Examples of approved methods of birth control include the following:

- Condoms, sponge, foams, jellies, diaphragm or intrauterine device (IUD)

- Oral, parenteral or intravaginal contraceptives for 90 days prior to study drug
administration

- A vasectomized partner

- Subject is judged to be in good health as determined by the principal
investigator based upon the results of medical history, laboratory profile,
physical examination, chest x-ray (CXR), and a 12-lead electrocardiogram (ECG)
performed during screening.

- Subjects must be able and willing to provide written informed consent and comply
with the requirements of this study protocol.

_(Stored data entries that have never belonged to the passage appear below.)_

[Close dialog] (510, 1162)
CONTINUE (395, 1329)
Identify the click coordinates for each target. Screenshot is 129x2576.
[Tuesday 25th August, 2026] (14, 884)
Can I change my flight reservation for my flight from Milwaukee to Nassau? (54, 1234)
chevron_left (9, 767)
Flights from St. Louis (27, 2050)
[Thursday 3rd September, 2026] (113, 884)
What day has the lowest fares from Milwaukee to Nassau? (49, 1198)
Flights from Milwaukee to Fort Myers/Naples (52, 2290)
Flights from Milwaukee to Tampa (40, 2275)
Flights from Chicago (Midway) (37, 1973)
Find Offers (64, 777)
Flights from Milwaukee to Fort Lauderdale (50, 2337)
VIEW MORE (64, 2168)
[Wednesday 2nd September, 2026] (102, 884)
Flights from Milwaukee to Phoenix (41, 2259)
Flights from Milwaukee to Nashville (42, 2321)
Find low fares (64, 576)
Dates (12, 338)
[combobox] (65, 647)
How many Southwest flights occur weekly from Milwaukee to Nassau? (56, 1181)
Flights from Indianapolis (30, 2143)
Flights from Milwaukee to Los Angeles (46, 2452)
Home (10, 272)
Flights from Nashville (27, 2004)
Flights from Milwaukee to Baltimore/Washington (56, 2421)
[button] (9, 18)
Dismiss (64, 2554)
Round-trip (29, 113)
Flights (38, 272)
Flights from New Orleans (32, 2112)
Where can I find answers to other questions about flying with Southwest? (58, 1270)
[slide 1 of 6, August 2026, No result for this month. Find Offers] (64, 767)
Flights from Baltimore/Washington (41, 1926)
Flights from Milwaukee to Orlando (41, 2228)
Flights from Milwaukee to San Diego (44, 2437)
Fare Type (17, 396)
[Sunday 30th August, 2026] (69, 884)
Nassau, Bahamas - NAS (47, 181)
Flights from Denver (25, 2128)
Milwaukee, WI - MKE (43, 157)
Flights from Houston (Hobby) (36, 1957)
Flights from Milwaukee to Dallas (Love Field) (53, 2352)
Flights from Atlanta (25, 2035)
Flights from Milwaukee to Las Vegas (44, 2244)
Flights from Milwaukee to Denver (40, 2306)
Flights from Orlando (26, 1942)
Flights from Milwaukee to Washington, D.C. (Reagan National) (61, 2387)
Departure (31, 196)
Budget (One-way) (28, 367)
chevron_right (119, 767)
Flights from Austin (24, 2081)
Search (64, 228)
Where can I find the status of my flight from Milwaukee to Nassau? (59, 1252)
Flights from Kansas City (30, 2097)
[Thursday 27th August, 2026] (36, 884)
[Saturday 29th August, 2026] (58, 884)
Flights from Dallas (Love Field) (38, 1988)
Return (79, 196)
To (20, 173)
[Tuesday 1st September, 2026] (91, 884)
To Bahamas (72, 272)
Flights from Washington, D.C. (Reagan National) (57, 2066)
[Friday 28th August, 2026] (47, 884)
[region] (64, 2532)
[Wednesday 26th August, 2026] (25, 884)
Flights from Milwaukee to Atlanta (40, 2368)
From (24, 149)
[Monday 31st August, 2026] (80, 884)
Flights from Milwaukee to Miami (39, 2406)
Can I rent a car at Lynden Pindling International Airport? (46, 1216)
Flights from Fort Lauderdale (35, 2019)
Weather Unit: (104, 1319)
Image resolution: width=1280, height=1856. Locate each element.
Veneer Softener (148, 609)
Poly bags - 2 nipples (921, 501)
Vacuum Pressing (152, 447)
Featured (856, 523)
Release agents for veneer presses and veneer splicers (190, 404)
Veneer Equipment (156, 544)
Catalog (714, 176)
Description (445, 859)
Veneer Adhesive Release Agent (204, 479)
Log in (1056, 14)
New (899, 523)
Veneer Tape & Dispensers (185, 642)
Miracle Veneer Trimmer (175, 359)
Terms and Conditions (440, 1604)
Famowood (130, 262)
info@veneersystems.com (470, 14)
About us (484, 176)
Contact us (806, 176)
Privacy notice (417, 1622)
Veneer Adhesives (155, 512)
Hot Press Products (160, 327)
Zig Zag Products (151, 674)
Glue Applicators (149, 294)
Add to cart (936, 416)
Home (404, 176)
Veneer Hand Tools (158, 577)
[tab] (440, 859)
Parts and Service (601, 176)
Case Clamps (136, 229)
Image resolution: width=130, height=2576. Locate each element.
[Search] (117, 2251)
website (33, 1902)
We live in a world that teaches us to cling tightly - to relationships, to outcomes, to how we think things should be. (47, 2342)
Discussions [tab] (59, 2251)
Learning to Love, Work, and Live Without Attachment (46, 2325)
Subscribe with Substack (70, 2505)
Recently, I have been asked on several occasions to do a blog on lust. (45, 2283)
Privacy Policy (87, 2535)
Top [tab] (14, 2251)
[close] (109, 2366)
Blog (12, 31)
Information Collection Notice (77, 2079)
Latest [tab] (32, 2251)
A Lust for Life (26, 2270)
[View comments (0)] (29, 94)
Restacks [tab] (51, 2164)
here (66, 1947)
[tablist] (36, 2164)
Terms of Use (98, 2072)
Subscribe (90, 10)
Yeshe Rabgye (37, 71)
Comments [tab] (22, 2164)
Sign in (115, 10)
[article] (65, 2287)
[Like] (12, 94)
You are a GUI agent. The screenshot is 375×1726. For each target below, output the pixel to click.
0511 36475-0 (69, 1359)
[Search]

- Subjects must be able and willing to self-administer sc injections or have a
qualified person available to administer subcutaneous injections.

Exclusion Criteria:

- Medical history of inflammatory arthritis of a different etiology other than
peripheral spondyloarthritis (e.g. rheumatoid arthritis, systemic lupus erythematosus,
gout, or any arthritis with onset prior to age 16 years such as Juvenile idiopathic
arthritis (JIA)).

- Prior exposure to any biologic therapy with a potential therapeutic impact on SpA,
including anti-TNF therapy.

- Treatment with any investigational drug of chemical or biological nature within a
minimum of 30 days or 5 half lives (whichever is longer) of the drug prior to the
Baseline Visit.

- Infection(s) requiring treatment with intravenous (iv) anti-infectives within 30 days
prior to the Baseline visit or oral anti-infectives within 14 days prior to the
Baseline Visit.

- Have a known hypersensitivity to human immunoglobulin proteins or other components of
golimumab.

- History of Central Nervous System (CNS) demyelinating disease or neurologic symptoms
suggestive of CNS demyelinating disease.

- History of listeriosis, histoplasmosis, chronic of active Hepatitis B infection,
Hepatitis C infection, human immunodeficiency virus (HIV) infection, immunodeficiency
syndrome, chronic recurring infections or active TB.

- Have a history of, or concurrent, chronic heart failure, including medically
controlled, asymptomatic Congestive Heart Failure (CHF).

- Evidence of dysplasia or history of malignancy (including lymphoma and leukemia) other
than a successfully treated non-metastatic cutaneous squamous cell or basal cell
carcinoma or localized carcinoma in situ of the cervix.

- Have received, or are expected to receive, any live virus or bacterial vaccination
within 3 months prior to the first administration of study agent, during the trial, or
within 6 months after the last administration of study agent.

- Positive pregnancy test at screening or baseline.

- Female subjects who are breast-feeding or considering becoming pregnant during the
study.

- History of clinically significant drug or alcohol abuse in the last 12 months.

- Clinically significant abnormal screening laboratory results as evaluated by the
Investigator.

- Positive rheumatoid factor (RF) or anti-cyclic citrullinated peptide (anti-CCP)
antibody at screening if the titers are crossing 3 times the upper limit of the normal

- Subject is considered by the investigator, for any reason, to be an unsuitable
candidate for the study.

- Subject with diagnosis and current symptoms of fibromyalgia.